21. The majority appears to misinterpret my logic on this matter. The parties' marriage is not void ab initio because it is “in violation of [my] view of solemnization;” it is void ab initio because no solemnization, and therefore no marriage, occurred. For over 100 years, this Court has recognized that a failure to meet the threshold requirements of our marital statutes cannot result in a valid marriage. Offield, 100 Va. at 263, 40 S.E. at 914. As the Court made no distinction between the various reasons why an attempted marriage might fail to meet the threshold requirements of our marital statutes, it is only logical that a solemnization without a license and a license without a solemnization lead to the same result: a void ab initio marriage.Here, it is my position that the parties failed to meet the threshold requirements of Code § 20-13. Therefore, under Offield, no marriage has occurred; the purported or attempted marriage is a nullity (i.e., void ab initio).Moreover, it is unclear why it would be necessary for the General Assembly to declare that the failure to follow Code § 20-13 results in a void ab initio marriage. Since this Court's decision in Offield over 100 years ago, that has been the law of the Commonwealth.
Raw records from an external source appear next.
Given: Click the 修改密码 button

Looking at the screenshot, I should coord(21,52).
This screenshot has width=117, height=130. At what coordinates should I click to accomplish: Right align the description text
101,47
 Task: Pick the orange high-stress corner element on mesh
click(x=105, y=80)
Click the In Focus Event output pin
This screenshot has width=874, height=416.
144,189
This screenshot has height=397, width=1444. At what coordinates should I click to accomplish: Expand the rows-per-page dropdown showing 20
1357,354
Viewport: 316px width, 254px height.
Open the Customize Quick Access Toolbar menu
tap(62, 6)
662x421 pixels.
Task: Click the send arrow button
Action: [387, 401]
Thus, the General Assembly would not need to declare that the failure to meet the threshold requirements of Code § 20-13 does not result in a marriage. Indeed, the only reason the General Assembly would need to take such action is if it intended to change the law. Given the over 100 years of legislative acquiescence in this matter, see, e.g., Cochran v. Commonwealth, 258 Va. 604, 607, 521 S.E.2d 287, 289 (1999) (declaring that where the General Assembly “has not rejected or modified [the] judicial interpretation of [a] statute,” the “construction given to the statute is presumed to be sanctioned by the legislature and therefore becomes obligatory upon the courts”), I am confident that the legislature fully intends for attempted marriages, like common law marriages, to remain void ab initio.Similarly, the majority's reliance on Payne to argue that such marriages would be merely voidable is unavailing. Notably, in Payne, the threshold requirements of Code § 20-13 were met and, therefore, a marriage was created.
22. I recognize that this is a harsh result, but, as we explained in Offield, “ ‘[h]owever this question is decided, it may result in hardship in some cases, but we think the lesser injury will come from an adherence to the statutory requisites than otherwise.’ ” 100 Va. at 261, 40 S.E. at 914 (quoting In re Estate of McLaughlin, 30 P. at 658-59). Indeed, it would not be the first time this Court has enacted such a potent remedy. In Offield, this Court declared that the first 14 years of the appellant's marriage to her husband was void ab initio.